Task instructions
Would you find each line in the entries below with the string "agent" and copy it?
START Material supplied
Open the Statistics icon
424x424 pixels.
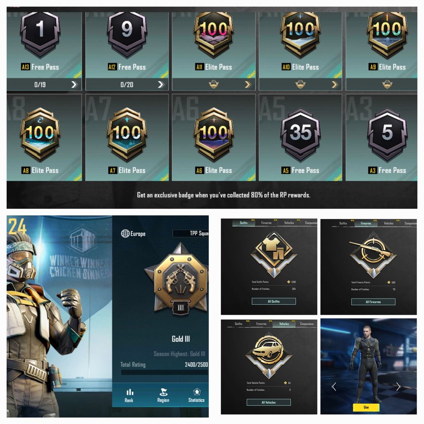pyautogui.click(x=197, y=392)
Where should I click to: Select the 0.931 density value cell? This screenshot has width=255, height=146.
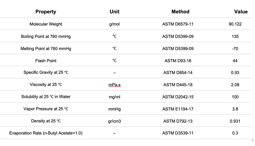tap(235, 121)
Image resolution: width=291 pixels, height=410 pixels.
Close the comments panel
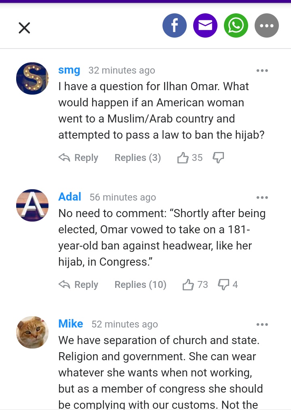[24, 28]
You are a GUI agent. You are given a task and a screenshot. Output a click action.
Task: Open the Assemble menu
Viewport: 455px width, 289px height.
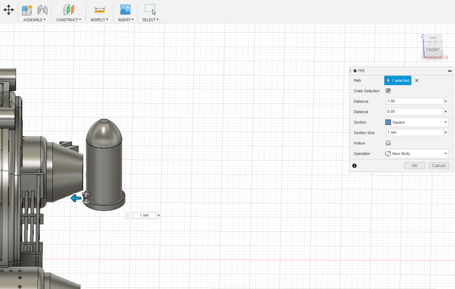(x=34, y=20)
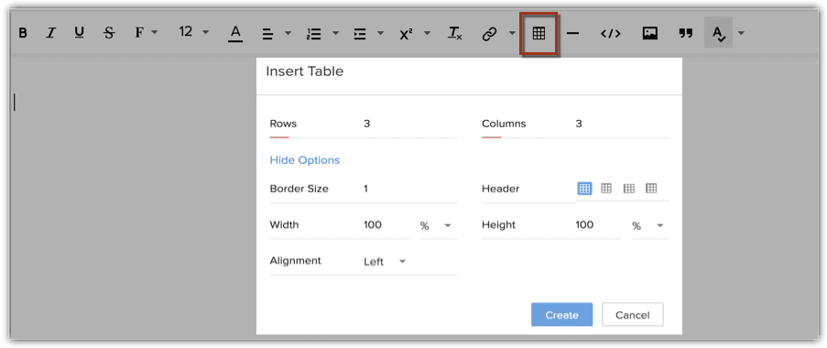Open the Width unit percent dropdown
The height and width of the screenshot is (348, 827).
[439, 225]
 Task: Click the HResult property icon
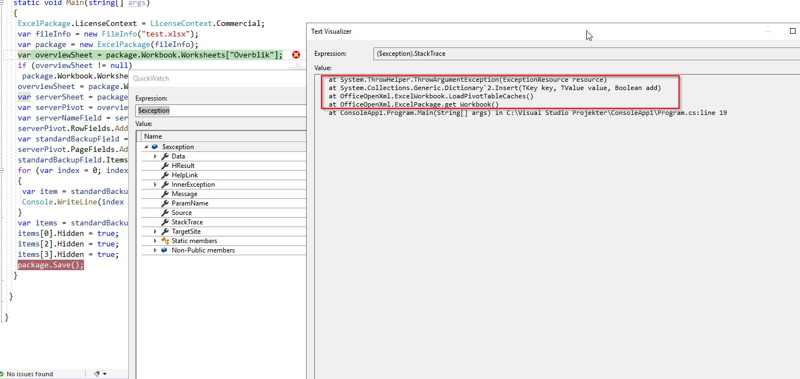(x=165, y=166)
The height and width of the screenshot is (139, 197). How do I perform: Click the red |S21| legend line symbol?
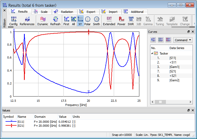[x=11, y=126]
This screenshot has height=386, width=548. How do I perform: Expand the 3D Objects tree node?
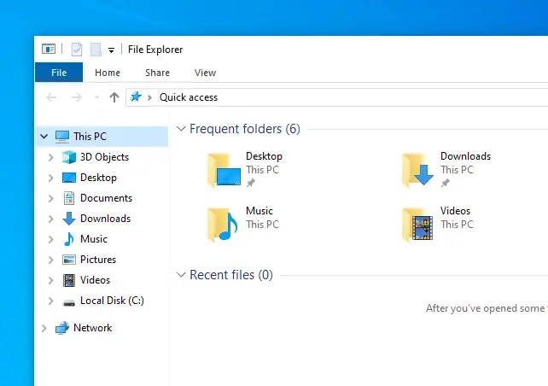click(x=51, y=157)
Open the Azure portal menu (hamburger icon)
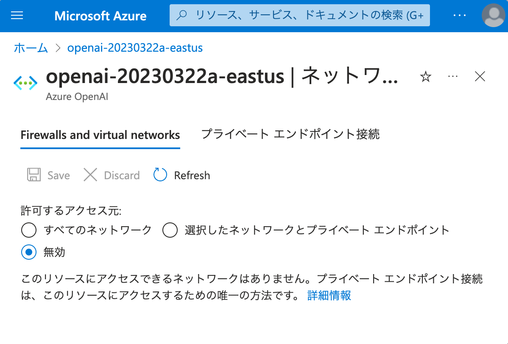This screenshot has height=344, width=508. (17, 15)
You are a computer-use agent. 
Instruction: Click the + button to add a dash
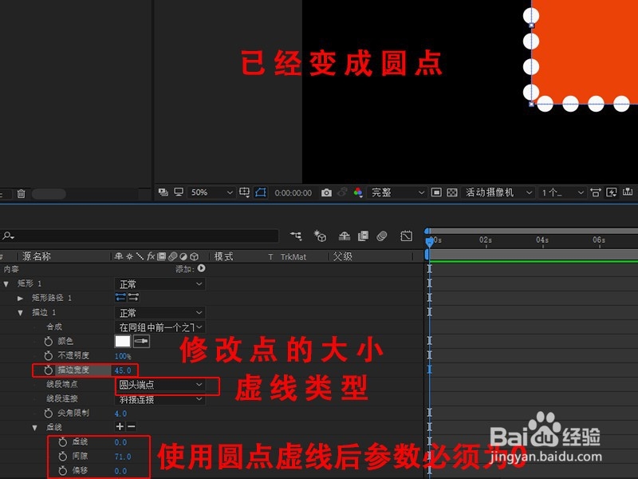coord(118,427)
END Material supplied
Answer for the task
You are a GUI agent. You are given a task and a screenshot. Output a click action.
You are a computer-use agent. 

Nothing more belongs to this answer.